**Task to complete**. Continue the text below about euphemisms such as "low food security" and "wardrobe malfunction," picking up after its last sentence rather than drawing on the data that follows it.

**Selected text**.

========================

Some time back, I don’t recall exactly when, some government bureaucracy released a report about the occurrence of “very low food security” in the USA. The report was widely publicized and mocked because of the absurdity of the phrase. The English language has plenty of words to describe the condition of lacking adequate food: hunger, starvation, famine, etc… In contrast to those clear and straightforward words, “very low food security” is a pointlessly long, bureaucratic phrasing that seems designed to obfuscate and sound too boring to be worth reading about.
Yet, here we are a few years later and the phrase “low food security” now seems the standard way of talking about hunger. Just search on Google and you get a stream of government websites, think tanks, and academic articles that use exactly that phrase without any apparent awareness of how silly it sounds. What was formerly ridiculous is now the standard phrasing.
Or take another currently relevant example: “wardrobe malfunction”. When this was first used to describe Janet Jackson’s accident during the 2004 Super Bowl halftime show, everyone agreed that it was an idiotic choice of words. Now it’s normal and people use it without any irony. There’s even a Wikipedia page on the topic: “A wardrobe malfunction is accidental exposure of a person’s intimate parts due to a temporary failure of clothing to do its job.”
It seems that once a particular phrase begins circulating widely, people get used to it, and their brains just don’t hold on the fact that it’s a preposterous euphemism. Hear it enough times and it’s normal. Which raises the question, which idiotic phrases of today will be standard in everyone’s speech ten years from now? “Alternative facts”? “Re-accommodate the customer”? “Your truth”?
This is just plain ignorant. “Low food security” is not the same as hunger, starvation, or famine. It means that you have a diet lacking in variety, quality, or desirability. It does not mean that you have reduced food intake or are hungry. It just means you only have access to crap food. The term was created to cover a status that was not in fact covered by any of the words you list.

========================

**Data**.
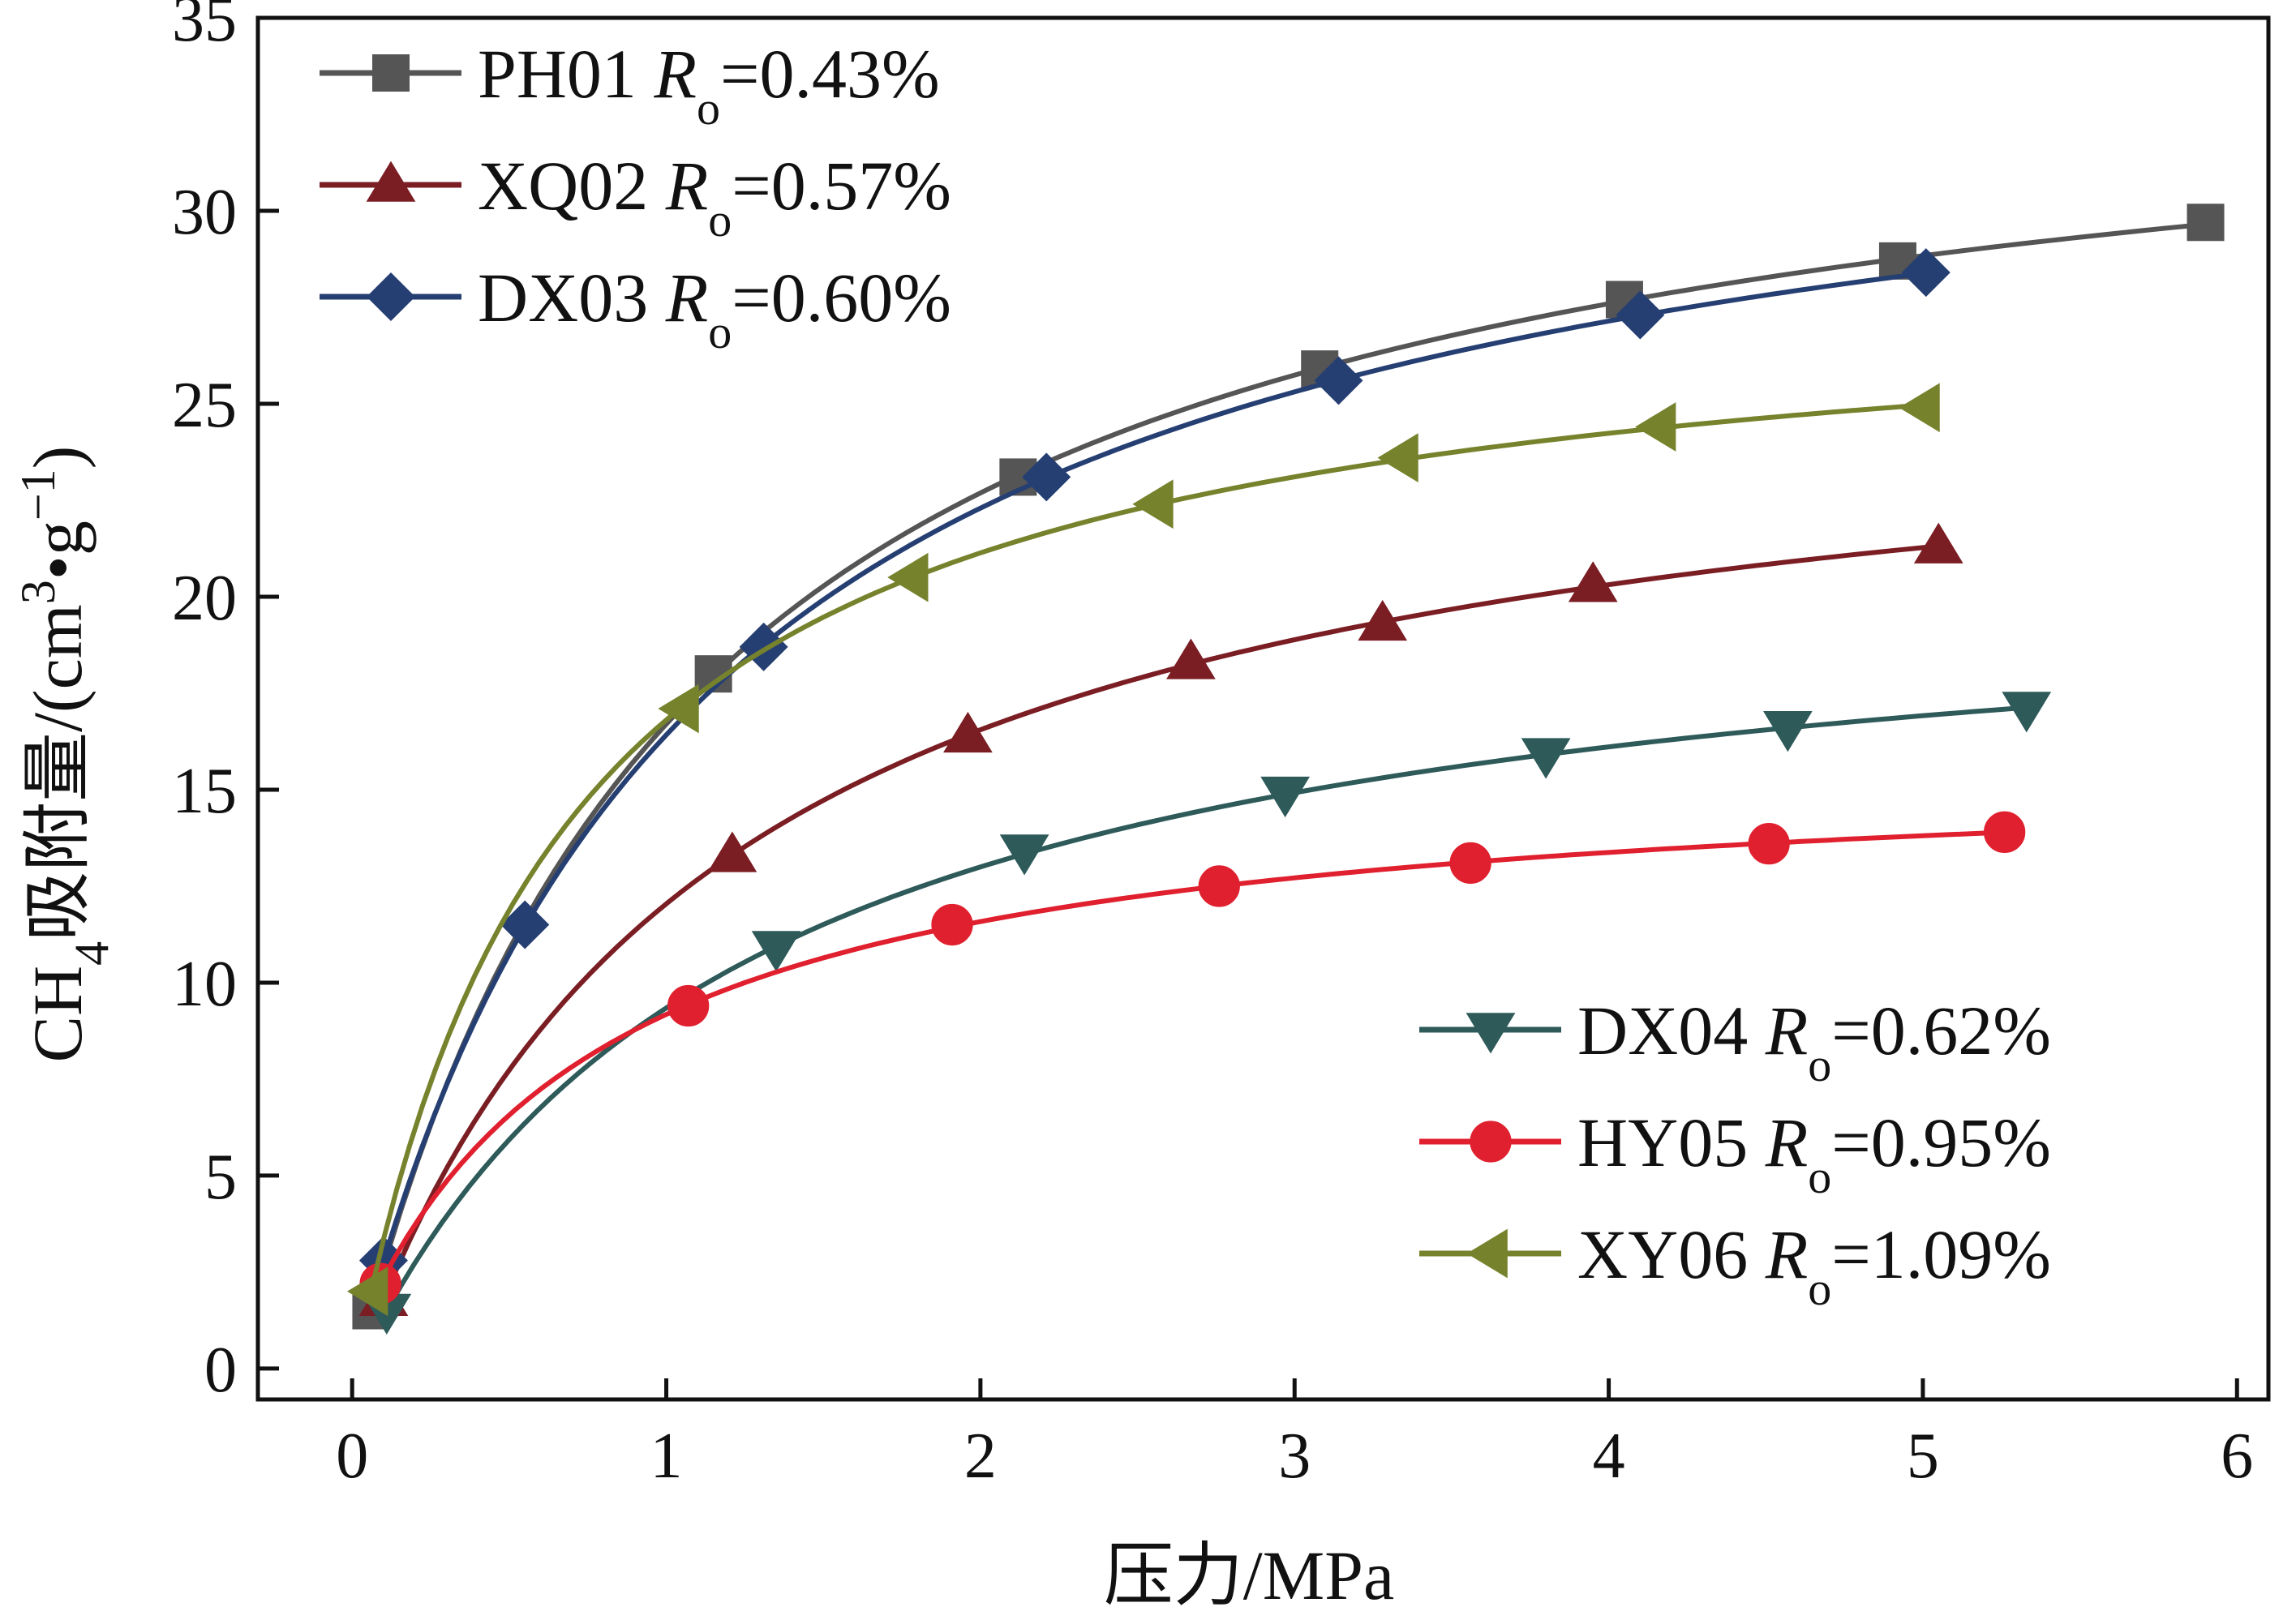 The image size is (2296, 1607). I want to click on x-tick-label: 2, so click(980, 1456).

========================

**Answer to this exercise**.
You could argue that “crap diet” might be more succinct, but not that the concept is covered by existing words.
I doubt very much that many people use it without intending it to be a humorous circumlocution.
Tommy Thompson, former WI governor and Secretary of HHS used the term in 2004 or so, implying that our food supplies were open to terrorist attack. At the time, he was mostly ridiculed for pointing out a weakness that apparently the terrorists had overlooked. It was not directed at poor nutritional value of foodstuffs.
I thought that “low food security” referred to something else – people whose supply of food was insecure. They have barely enough food in the house to last the week, and if Friday’s paycheck is short, they won’t have enough to restock the cupboards. People who are one check away from going hungry. Nothing said about the quality of their food, just insecurity over the quantity.
(Possibly our very different understanding of this common term reinforces the OP’s argument – that it is a vague, unclear choice of words.)
“Politically Correct” was originally a disparaging term aimed at a trend of hypersensitivity in the media and other places; now it’s become the default state of being.
Seems a perfectly reasonable and polite euphemism to me - in a recent discussion with my family about whether it was good, bad, funny or tragic that people go shopping in their pyjamas, I found the phrase “I don’t see the harm as long as there’s no wardrobe malfunction” to be more suitable to the family dinner table, IMO, than “It’s OK as long as his dick isn’t hanging out” - as well as being a more conveniently generic catch-all term.
I mean, euphemisms are practically the thing that separates us from beasts. “Please excuse me - I need to go to the bathroom” - why? Are you taking a bath? No, you’re going to expel a massive stinky turd; but nobody needs that level of detail or precision.
You mean like when the Air Force decided “fail-safe” systems for nuclear weapons carried the wrong connotation, so they changed the term to “positive control”? Link to book excerpt
I guess I’d call that a marketing decision or sorts.
“Political correctness” originally referred to the practice of criminalizing speech outside desired norms in the old Communist dictatorships. People picked the term up as a backlash to describe efforts to make language and politics more inclusive to various groups.
It seems to me that, a lot of times, things that are deemed politically correct are just polite.
But I agree… when a phrase becomes misleading or ambiguous, that’s when problems arise… as in the discussion of ‘food insecurity’.
Not only that, but you may notice that many “pro-life” people are really only “pro-fetus”. Once you’re actually born, they pretty much don’t give a rats ass about you.
Yes, and to be specific, low food security is just a modification of the term food security, which is used to identify certain economic and social conditions in population studies. What else are you going to say, in lieu of food security? Adequate food? Enough food? Not being hungry? None of those are any more “clear and straight forward” than food security, which conveys more than the momentary condition of an individual not being hungry.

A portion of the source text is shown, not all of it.